The newly founded Angermünde-Schwedter Eisenbahn-Gesellschaft (Angermünde-Schwedt Railway Company, ASE) received the concession to build the round 25 kilometre-long line on 25 March 1872 for a connection from the Berlin–Szczecin railway to the Oder harbour in Schwedt. After about one and a half year of construction, the single-track branch line, which initially had no intermediate stations between the two terminal stations, was opened on 15 December 1873. For financial reasons, the Berlin-Stettiner Eisenbahn-Gesellschaft (Berlin-Stettin Railway Company, BStE) was responsible for management and also supplied the rolling stock.
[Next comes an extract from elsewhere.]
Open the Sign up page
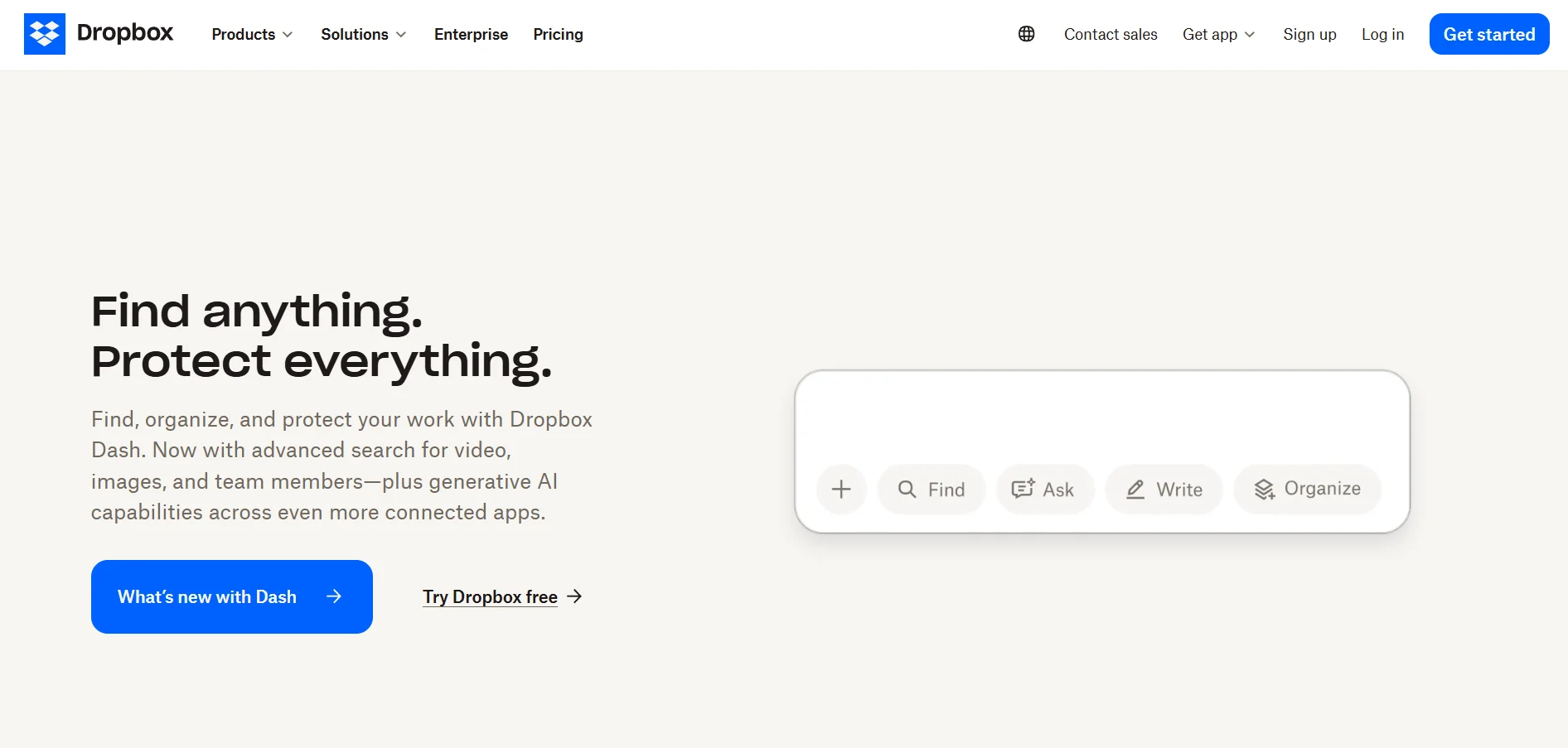Image resolution: width=1568 pixels, height=748 pixels. pyautogui.click(x=1309, y=34)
Six years later the company was nationalised and the operation was taken over by the Prussian state railways.

Around 1888, several more halts were put into operation along the line, including in Pinnow and Niederlandin.

In the 1944/45 timetable, seven train pairs ran daily on the line. These were confined to the main section and did not continue past Angermünde.

In the 1990s several stations were closed due to lack of demand. At the same time, Schwedt West station was closed and replaced by the more central halt of Schwedt Mitte. Deutsche Bahn operated Regional-Express service RE 3 from then on. Since these trains were operated with electric locomotives of class 143 and the branch line itself was not yet electrified, diesel locomotives of class 232 or, more rarely, class 219 were attached to the front of the trains at Angermünde station and then hauled the trains to Schwedt. The additional shuttles between Angermünde and Schwedt, on the other hand, were operated with class 628/928 diesel multiple units.

Since this operation was very costly, the Brandenburg government approved the electrification and upgrading of the line at the end of 2004 for €74 million. In addition to the installation of overhead wires, all the important level crossings along the line were protected and the line was upgraded for a top speed of 80 km/h. The line has been electrified since the timetable change in December 2005.

In the later 2000s, Regional-Express service RE 3 was reinforced by a service between Angermünde and Schwedt during the week in order to be able to cope with the increase in passenger numbers on this section of the line and to ensure an hourly connection between Berlin and Schwedt.